被害者:性別不明 31歳(症状固定時点)
受傷部位:頭痛、頚部痛、めまい、吐き気、耳鳴り等
事故状況:停止中の原告車両に、被告車両が追突

認定金額
治療費(文書料含む) 約224万円
入院雑費 約10万円
通院交通費 約108万円
休業損害(休業31ヶ月) 約1280万円
入通院慰謝料 約310万円
後遺症慰謝料 約550万円
後遺症逸失利益 約1950万円
事案の概要・裁判所の判断

本件事故は、停車中の原告車両に被告車両が追突してきたものであり、過失割合に争いはない。主な対立点としては、原告が本件事故により低髄液圧症候群を発症したか否かという点である。

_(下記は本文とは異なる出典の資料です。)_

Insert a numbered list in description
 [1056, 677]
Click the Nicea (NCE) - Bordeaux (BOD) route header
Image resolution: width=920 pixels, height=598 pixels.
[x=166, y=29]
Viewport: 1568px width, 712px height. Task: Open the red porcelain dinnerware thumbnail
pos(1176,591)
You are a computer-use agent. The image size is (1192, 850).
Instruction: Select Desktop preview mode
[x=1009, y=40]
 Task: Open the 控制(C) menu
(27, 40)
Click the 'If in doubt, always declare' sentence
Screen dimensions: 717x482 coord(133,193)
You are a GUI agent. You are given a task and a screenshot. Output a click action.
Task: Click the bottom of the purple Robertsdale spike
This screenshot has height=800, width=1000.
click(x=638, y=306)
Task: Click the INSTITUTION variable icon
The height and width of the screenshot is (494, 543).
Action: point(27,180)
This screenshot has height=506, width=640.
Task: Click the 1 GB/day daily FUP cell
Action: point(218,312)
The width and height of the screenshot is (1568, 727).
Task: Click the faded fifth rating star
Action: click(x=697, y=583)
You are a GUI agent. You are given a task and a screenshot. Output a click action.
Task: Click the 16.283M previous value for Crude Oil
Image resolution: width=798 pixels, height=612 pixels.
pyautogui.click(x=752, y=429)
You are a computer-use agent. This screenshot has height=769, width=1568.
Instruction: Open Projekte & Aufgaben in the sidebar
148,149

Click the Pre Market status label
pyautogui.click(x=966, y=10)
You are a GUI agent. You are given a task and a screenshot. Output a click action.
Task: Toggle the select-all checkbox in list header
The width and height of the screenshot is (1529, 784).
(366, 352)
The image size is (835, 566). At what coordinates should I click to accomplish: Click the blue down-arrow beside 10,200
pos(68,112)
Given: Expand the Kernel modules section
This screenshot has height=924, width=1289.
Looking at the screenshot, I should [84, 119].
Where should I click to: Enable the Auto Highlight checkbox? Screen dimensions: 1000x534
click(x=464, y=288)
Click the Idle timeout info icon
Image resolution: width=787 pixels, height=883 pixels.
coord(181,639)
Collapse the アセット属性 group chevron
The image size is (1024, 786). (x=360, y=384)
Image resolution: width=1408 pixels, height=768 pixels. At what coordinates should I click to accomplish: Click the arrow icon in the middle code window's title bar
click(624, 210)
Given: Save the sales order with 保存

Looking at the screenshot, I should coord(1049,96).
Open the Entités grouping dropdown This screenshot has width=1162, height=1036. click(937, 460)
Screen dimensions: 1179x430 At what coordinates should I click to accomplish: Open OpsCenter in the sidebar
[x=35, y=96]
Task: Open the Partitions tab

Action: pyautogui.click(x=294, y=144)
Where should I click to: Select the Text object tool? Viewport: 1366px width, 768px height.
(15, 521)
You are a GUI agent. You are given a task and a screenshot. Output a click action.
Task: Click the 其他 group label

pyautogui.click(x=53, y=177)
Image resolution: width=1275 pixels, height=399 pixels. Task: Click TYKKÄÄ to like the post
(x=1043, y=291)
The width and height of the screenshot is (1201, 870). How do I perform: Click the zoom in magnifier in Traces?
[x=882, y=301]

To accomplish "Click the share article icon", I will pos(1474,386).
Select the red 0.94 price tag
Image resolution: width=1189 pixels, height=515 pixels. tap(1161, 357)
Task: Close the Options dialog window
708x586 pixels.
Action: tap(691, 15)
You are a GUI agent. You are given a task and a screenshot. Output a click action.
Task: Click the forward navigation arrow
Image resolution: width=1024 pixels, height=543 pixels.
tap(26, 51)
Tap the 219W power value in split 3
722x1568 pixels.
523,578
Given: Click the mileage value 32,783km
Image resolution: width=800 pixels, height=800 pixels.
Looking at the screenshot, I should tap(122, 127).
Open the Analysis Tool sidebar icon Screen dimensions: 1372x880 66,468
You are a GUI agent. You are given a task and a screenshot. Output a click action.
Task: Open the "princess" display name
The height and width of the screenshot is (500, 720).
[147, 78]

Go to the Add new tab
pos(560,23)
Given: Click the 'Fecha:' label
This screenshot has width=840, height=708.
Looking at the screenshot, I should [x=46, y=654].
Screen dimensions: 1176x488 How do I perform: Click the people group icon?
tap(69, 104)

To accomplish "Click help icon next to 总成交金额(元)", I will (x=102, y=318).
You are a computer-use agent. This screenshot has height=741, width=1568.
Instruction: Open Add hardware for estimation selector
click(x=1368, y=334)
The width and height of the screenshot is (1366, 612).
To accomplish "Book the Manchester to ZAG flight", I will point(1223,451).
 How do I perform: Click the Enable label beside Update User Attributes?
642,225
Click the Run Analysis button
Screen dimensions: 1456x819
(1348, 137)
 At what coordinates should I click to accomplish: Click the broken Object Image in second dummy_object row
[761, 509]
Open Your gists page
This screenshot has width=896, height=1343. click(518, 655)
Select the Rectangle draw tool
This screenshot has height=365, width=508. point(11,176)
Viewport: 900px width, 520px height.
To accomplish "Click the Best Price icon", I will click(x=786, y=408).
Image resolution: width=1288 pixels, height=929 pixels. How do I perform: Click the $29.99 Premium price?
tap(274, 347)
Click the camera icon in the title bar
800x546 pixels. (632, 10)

この点につき、低髄液圧症候群の診断に肯定的な意見書Aと、否定的な意見書Bが双方から出された。裁判所は双方を証拠として採用したうえで、意見書Bの内容は、一般論に過ぎず本件の被害者の所見が低髄液圧症候群でない理由を具体的に示していないとし、事実経緯に沿った説明となっている意見書Aの内容によった判断をした。
そして、原告には、頚部・肩部・腰部の疼痛のほか、低髄液圧症候群に基づく、頭痛、めまい、吐き気等の症状が残存していることを認めつつ、これまでのブラッドパッチ等の治療経過により改善されていることも斟酌し、原告主張の後遺障害等級7級の4ではなく、後遺障害等級9級の10に相当するものと認定した。
また、逸失利益に関して、長期間でみれば症状が改善する可能性もあると考え、症状固定から10年を過ぎた後は、12級相当の14%で算定することを妥当とした。

コメント

本件では、低髄液圧症候群の特徴である起立性頭痛を、事故直後に原告が訴えていた記録がないこと、及び、低髄液圧症候群に効果があるとされるブラッドパッチ治療後に症状が悪化していること等について、2名の医師の意見が対立していた点に特徴がある。
最終的に裁判所が拠って立った意見書Aは、これらの点について具体的な事実経緯に沿った医学的な説明がなされており、一般論に終始しない具体的な意見のもつ説得力が現れた好例といえる。
裁判所は、起立性頭痛について「原告は、本件事故直後から、横になって休むことが多かったのであり、上記A医師の所見を考慮すると、原告に事故直後からの起立性頭痛がなかったとまではいえない」と判断したうえで、少なくとも事故後12日目には起立性頭痛があったと認めた。また、ブラッドパッチの効果については「一時的な完治と悪化を繰り返しつつ、改善の方向に向かったことが認められることからすれば、相当程度の効果は遭ったと評価することが妥当」と判示した。

医学的知見に関しては、医師の協力がどれだけ得られるかが鍵となるといえるだろう。